Finding them, not fighting them, is the difficult problem to solve. If
the reader will consider that the theatre of operations in any
Indian campaign whether in
Wyoming,
Dakota, the
Indian Territory
and
Texas ,
or Arizona
is about as large as the New England States with New York added; that
each of these possible theatres of war is an uninhabited wilderness;
that they are without roads, and often impenetrable for hundreds of
miles because of arid deserts or impassable mountain ranges; that
while all parts of each territory are to the
Indian as familiar as the paths of the home orchard are to the
farmer and his children, it is and of necessity must be an unknown
land to the best informed white man; that in these trackless wilds the
Indian has no fixed habitation; that upon being discovered by his
enemy the direction of the trail he takes is a matter of indifference
to him; that where night finds him is his home, and that his
subsistence and clothing are always with him - if all these and
collateral matters depending on them are considered, an idea can be
formed of how difficult it is to make successful war on the
Indian.

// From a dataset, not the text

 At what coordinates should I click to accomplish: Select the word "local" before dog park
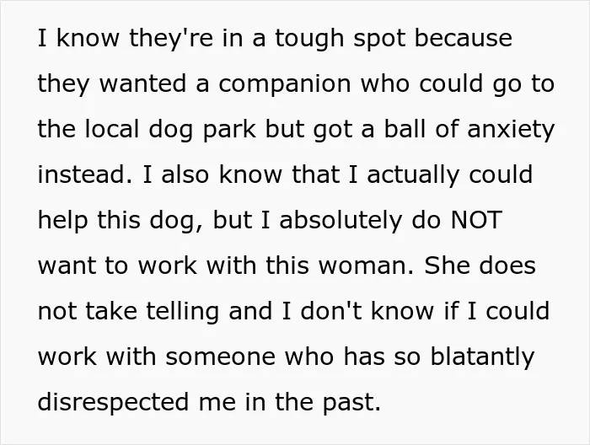coord(112,129)
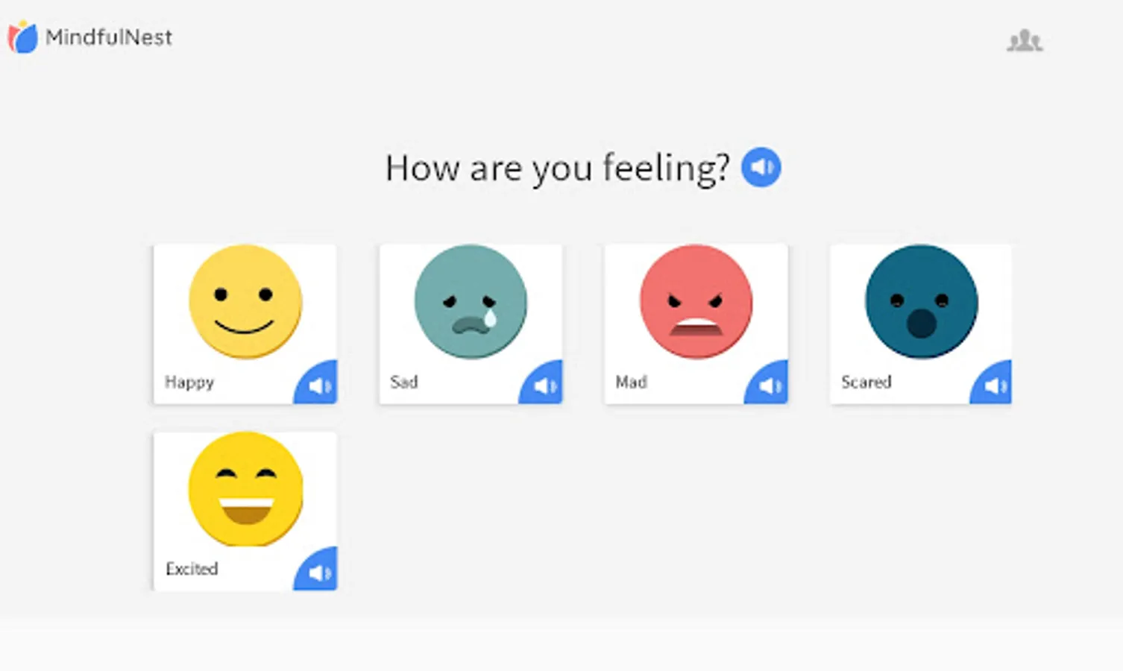Play audio for the 'How are you feeling?' question
This screenshot has width=1123, height=671.
tap(761, 167)
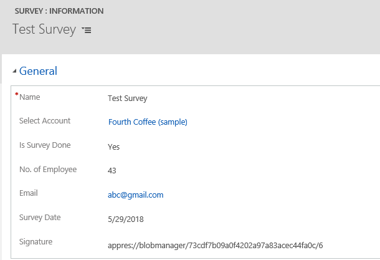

In
war the
Indian, though partially civilized, reverts to his worst phase of
savagery. Much has been written as to the false sentimentality which
crops up in the discussion of the
Indian question by humanitarians and lovers of fair play, which it
is not intended here to repeat. But it may properly be observed that
it is worse than nonsense to urge that the
Indian regards the white intruders as the descendants of those
who, two centuries and more ago, came to this country and by might
deprived the
Indians of their lands and hunting fields, and is through his
children pursuing the red man toward the setting sun. The
Indians knowledge of history scarcely extends beyond one
generation. His white enemy is served in war as is any other enemy,
and for the same reasons. He has no inherited animosities dating from
the time of the Pilgrim Fathers, nor does he feel gratitude for kind
usage shown to his ancestors or to himself. The annuities paid him are
looked upon as tributes exacted by fear or some less worthy principle,
and kindnesses shown him are evidences to his mind that those by whom
they are shown are weak and afraid of him.

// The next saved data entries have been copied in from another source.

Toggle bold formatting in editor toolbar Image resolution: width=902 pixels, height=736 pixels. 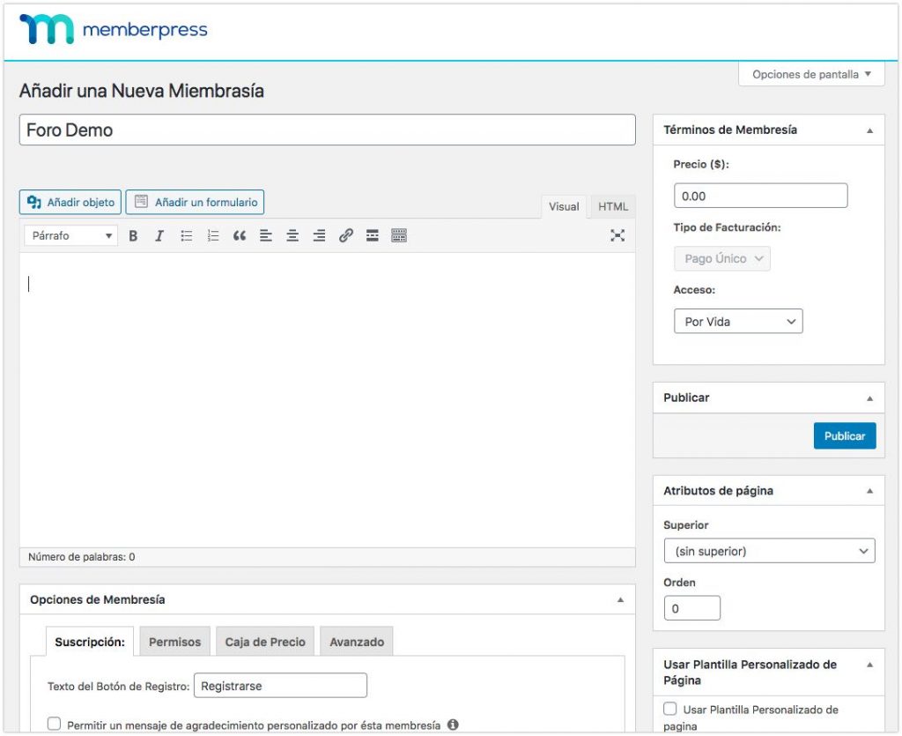(x=133, y=235)
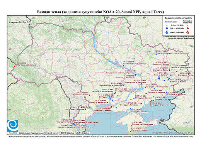Click the blue marker cluster near Orlivka
201x142 pixels.
[x=73, y=124]
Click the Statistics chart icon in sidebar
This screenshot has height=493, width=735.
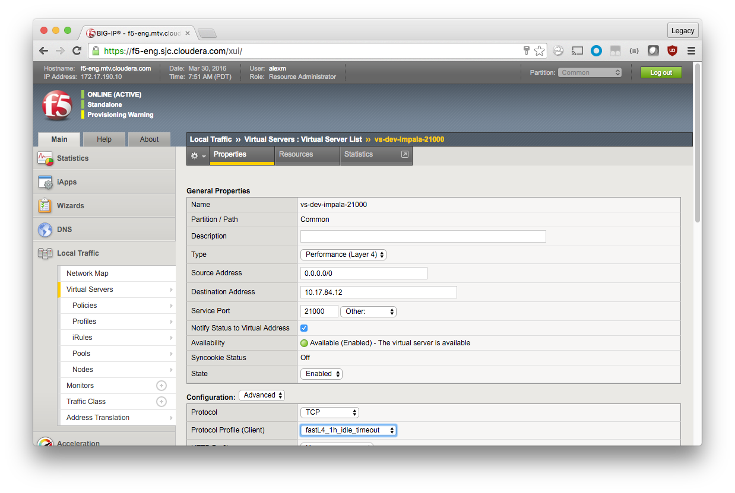[45, 158]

Fortunately for the whites, the
Indians in their warfare are not in the habit of attacking our so
called forts on the frontier, else the horrors of past wars would
equal in any year the fearful pictures of the
Indian mutiny against the English. Our frontier forts have
often been at the mercy of the
Indians, but the capture in any instance could not have been made
without great loss of life, and it is characteristic of the race that
they are slow to attack when certain death awaits any great numbers.
They are brave where superstitious beliefs make the chances of safety
greatly in their favor, but will not take the risks that satisfy the
civilized warrior.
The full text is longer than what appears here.